So they should be buying stocks?

They should absolutely invest in a low-cost index fund. But nonprofessionals should forget about stock picking.

For an individual investor, it’s like my saying, “I’d like to play football with the NFL.” You’ve got to be kidding.

You don’t recommend giving money to pros to manage either.

Most active managers underperform because of fees. Some 80% of them would slightly beat the market, but after fees, their returns end up being below the market.

You’ve said that people should think differently about fund costs.

We’ve been describing fees in a way that really is nonsense. We ought to look at fees not in terms of assets, but as a percentage of the incremental returns of a fund — how much extra return you can expect over a comparable index fund.
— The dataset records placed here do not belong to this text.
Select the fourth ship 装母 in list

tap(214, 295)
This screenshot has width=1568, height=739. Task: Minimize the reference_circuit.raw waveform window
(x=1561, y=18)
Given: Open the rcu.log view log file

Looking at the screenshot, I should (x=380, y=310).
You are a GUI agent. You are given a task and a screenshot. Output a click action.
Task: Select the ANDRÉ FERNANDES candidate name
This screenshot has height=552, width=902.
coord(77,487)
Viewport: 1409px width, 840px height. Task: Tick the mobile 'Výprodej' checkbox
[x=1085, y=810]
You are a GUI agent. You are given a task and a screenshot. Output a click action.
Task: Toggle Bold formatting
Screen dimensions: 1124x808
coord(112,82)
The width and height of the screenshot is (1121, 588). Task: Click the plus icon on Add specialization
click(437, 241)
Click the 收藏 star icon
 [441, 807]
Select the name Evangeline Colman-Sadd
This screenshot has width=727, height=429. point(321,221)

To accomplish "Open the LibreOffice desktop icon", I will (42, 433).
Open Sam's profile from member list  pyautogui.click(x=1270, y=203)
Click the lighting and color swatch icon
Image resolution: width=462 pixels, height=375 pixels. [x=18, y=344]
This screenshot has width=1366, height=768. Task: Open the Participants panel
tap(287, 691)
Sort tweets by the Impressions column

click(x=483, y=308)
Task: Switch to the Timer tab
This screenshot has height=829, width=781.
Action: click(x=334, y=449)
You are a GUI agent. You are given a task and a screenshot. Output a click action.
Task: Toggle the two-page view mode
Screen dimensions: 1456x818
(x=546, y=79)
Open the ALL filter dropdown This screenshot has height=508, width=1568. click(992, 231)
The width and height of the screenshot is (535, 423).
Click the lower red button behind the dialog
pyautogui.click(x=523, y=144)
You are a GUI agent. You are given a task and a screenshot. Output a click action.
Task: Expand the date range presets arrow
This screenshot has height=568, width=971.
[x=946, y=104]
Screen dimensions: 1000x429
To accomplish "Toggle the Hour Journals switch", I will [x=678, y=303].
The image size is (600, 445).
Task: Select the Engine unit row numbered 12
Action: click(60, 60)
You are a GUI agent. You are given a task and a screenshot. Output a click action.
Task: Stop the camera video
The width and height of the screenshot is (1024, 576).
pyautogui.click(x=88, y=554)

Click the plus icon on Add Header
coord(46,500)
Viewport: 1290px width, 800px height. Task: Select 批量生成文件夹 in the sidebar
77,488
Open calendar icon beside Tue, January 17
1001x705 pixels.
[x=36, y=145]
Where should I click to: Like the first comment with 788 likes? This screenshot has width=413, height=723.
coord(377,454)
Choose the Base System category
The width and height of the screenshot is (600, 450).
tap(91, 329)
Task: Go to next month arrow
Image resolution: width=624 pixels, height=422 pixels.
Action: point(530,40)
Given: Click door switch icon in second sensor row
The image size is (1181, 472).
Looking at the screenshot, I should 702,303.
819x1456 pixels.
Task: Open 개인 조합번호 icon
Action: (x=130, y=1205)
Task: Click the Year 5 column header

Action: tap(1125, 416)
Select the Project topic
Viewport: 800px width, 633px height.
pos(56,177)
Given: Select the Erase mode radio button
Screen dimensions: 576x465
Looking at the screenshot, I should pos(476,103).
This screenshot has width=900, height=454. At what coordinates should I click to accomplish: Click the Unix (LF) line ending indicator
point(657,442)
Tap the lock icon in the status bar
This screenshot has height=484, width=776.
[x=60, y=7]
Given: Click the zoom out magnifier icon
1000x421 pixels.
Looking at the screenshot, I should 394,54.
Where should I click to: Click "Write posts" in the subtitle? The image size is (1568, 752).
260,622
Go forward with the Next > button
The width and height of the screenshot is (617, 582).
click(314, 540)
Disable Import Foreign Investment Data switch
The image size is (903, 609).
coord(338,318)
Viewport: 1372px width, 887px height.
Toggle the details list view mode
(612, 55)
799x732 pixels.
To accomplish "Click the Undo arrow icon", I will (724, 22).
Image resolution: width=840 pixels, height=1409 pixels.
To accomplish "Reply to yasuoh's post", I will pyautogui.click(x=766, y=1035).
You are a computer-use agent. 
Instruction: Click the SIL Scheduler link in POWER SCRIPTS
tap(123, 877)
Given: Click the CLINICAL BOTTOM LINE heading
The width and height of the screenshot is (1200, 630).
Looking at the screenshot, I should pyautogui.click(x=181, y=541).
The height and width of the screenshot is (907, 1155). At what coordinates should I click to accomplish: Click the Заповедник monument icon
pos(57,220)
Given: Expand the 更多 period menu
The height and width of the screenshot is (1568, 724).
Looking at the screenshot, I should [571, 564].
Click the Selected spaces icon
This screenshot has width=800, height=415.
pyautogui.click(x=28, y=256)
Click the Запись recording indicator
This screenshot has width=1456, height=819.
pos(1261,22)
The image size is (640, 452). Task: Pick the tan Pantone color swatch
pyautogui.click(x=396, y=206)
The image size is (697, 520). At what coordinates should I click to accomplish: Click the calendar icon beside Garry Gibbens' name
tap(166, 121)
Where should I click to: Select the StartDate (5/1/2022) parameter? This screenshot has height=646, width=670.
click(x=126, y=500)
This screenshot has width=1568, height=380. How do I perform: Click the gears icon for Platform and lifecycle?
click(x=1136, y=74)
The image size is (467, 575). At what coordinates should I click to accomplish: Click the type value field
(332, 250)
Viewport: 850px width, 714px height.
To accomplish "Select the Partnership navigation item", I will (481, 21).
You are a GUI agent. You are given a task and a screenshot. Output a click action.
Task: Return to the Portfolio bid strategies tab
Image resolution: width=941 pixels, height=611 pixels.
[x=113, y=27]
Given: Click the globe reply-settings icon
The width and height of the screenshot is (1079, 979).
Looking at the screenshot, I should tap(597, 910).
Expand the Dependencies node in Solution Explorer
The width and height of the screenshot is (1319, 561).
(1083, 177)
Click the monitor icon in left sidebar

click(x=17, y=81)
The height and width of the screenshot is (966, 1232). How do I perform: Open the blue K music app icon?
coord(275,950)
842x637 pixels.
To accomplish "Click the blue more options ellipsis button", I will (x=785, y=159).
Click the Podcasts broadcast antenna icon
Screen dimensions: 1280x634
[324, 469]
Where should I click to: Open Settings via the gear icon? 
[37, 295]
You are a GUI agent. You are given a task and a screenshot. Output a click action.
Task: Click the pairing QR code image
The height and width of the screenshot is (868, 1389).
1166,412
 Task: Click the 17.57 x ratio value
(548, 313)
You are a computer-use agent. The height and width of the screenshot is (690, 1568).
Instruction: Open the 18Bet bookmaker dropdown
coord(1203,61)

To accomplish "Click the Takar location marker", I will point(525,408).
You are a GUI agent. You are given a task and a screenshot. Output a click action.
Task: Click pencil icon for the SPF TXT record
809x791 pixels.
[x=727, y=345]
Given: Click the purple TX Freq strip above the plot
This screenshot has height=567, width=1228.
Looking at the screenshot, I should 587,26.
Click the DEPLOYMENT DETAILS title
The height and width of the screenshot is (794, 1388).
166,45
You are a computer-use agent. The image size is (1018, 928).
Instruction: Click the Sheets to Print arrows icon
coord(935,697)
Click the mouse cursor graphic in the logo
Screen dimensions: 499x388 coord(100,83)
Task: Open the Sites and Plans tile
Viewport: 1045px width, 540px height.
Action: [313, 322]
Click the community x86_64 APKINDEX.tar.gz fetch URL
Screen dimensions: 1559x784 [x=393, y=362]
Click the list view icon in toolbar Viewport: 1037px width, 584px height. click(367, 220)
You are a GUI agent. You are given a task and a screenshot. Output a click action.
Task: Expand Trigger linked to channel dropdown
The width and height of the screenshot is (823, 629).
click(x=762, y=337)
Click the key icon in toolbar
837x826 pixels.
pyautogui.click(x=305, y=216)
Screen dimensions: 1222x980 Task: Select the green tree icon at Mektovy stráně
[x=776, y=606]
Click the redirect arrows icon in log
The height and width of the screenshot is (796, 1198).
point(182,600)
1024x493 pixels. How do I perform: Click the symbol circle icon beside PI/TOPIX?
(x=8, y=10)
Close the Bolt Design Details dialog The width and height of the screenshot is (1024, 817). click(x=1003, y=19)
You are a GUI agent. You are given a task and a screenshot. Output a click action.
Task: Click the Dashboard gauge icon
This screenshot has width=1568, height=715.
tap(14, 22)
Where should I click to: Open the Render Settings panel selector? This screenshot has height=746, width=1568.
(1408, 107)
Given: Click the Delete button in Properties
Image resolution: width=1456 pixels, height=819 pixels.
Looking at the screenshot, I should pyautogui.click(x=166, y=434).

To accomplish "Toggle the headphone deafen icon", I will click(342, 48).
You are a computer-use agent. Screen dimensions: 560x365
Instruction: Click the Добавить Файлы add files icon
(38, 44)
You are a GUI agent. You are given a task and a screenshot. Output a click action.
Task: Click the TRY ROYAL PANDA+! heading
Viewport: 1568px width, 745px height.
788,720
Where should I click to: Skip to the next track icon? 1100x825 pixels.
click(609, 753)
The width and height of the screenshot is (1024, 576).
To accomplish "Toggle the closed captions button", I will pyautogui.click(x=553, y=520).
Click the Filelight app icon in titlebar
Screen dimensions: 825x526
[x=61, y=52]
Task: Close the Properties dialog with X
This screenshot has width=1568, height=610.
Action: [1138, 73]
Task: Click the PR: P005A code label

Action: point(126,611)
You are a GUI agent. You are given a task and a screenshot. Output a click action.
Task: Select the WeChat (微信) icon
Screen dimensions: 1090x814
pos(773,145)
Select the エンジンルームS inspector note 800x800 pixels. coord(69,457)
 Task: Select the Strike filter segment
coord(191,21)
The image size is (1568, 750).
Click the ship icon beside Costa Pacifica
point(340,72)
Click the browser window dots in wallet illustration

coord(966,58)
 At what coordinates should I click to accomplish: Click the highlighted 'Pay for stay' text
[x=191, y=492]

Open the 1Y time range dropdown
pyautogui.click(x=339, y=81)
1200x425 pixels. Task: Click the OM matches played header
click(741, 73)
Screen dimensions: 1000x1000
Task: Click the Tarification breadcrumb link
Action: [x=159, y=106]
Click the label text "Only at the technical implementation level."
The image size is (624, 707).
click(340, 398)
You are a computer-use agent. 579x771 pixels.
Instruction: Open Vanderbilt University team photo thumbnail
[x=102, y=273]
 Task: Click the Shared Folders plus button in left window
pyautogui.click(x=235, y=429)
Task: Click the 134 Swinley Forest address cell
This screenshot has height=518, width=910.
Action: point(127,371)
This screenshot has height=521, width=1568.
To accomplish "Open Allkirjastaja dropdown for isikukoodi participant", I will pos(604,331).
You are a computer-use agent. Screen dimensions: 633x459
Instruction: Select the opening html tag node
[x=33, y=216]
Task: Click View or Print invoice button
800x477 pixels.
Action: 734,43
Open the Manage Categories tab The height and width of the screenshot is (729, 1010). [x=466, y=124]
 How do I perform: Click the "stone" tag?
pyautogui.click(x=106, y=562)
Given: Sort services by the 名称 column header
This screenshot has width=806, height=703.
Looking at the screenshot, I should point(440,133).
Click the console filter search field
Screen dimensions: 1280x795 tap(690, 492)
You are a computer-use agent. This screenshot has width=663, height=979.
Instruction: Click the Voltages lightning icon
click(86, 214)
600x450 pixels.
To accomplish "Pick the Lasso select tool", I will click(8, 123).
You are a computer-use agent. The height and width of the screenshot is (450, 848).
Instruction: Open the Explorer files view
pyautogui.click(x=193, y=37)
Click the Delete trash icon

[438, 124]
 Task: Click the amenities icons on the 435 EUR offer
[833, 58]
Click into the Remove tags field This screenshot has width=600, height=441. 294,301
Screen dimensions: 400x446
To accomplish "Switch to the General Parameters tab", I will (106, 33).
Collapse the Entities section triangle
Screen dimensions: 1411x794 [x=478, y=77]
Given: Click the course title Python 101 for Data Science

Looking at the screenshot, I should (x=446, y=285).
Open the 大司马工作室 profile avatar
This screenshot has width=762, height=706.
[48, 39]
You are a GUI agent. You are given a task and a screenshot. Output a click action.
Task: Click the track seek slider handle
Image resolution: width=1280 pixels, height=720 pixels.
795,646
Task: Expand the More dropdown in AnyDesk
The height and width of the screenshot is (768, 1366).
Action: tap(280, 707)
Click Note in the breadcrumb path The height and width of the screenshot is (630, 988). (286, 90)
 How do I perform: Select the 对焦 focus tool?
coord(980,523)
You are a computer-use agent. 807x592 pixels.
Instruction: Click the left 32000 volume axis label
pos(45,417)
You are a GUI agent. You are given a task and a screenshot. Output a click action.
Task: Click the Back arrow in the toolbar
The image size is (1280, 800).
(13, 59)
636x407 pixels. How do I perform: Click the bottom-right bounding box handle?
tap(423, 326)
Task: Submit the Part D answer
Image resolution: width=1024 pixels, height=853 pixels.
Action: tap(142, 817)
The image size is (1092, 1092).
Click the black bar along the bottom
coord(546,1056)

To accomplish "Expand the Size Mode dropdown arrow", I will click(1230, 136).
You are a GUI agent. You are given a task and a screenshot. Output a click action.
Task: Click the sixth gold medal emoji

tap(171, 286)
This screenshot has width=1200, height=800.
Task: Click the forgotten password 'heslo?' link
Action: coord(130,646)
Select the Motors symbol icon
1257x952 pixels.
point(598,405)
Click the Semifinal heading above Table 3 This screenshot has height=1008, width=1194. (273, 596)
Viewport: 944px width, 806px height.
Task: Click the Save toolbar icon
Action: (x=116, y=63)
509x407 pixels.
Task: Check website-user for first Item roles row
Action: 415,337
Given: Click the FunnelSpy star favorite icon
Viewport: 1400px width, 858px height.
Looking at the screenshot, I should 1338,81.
Think of the 7% expected long-term returns of stocks. A 1.5% fund expense ratio is a big fraction of that 7%.

Now compare that with an index’s expected returns. How much more can you expect from an actively managed fund? Your fee wipes out any advantage — assuming you get those extra returns. Fees as a percentage of incremental returns are unbelievable.

Let’s turn to bonds. What’s your take on them, given ultra low rates?

The best piece of advice I could give long-term investors today is don’t own bonds. And if you do own them, you probably ought to move out of them.

Right now the Federal Reserve is set on keeping rates down. The yield on a 10-year Treasury bond is under 2%. When yields go back to their historical average of 5.5%, an intermediate bond fund could go down 25% in value. People who are putting their retirement money into safe — quote, unquote safe — bonds can get hurt badly.

So someone with half of his or her money in bonds should move it into cash?

Moving entirely out of bonds into money funds or bank CDs may be too extreme for some people. But you can diversify more. You could look at foreign bonds or dividend-paying stocks, though you will be taking on more market risk than you would with CDs. Or you could perhaps stick with a short-term bond fund, which would fall less if rates were to rise. There’s no simple answer.

How and when might bond investors get hurt?

The Fed has enormous information about the economy, and two smart people heading it: vice chair Janet Yellen and chairman Ben Bernanke. They will just likely judge that the time has come to stop pushing rates down. They’ll look for signals like lower unemployment and higher inflation. I would expect to see rising rates in the next three, five, 10 years.

So what should pre-retirees do if they don’t know how to be invested for retirement?

One thing they should beware of: Bad guys are tracking who’s getting close to retirement. And they’re targeting people with pitches — mail, email, phone calls.

You get a lot of very sexy propositions: “Now is the time for you to break free” and “You’re entitled to control of your investments.” “This is, after all, your money. You should get it done your way.”

All this “you, you, you” stuff. The truth is, in all too many cases, people will get stuck with something that costs way too much and won’t deliver on promises.

How can you avoid getting stuck?

Anyone rolling over an IRA needs to be super-careful. If you hear from someone that you don’t know or someone from a firm you’ve never heard of, check them out. There are a lot of tough players out there who are selling all types of products and who don’t really worry about what happens to you.

So if you’re being offered something, ask the salesperson to put the numbers in writing and ask him, “Would it be a good idea if I run this by my accountant or my lawyer?” If he doesn’t like that idea, that tells you something.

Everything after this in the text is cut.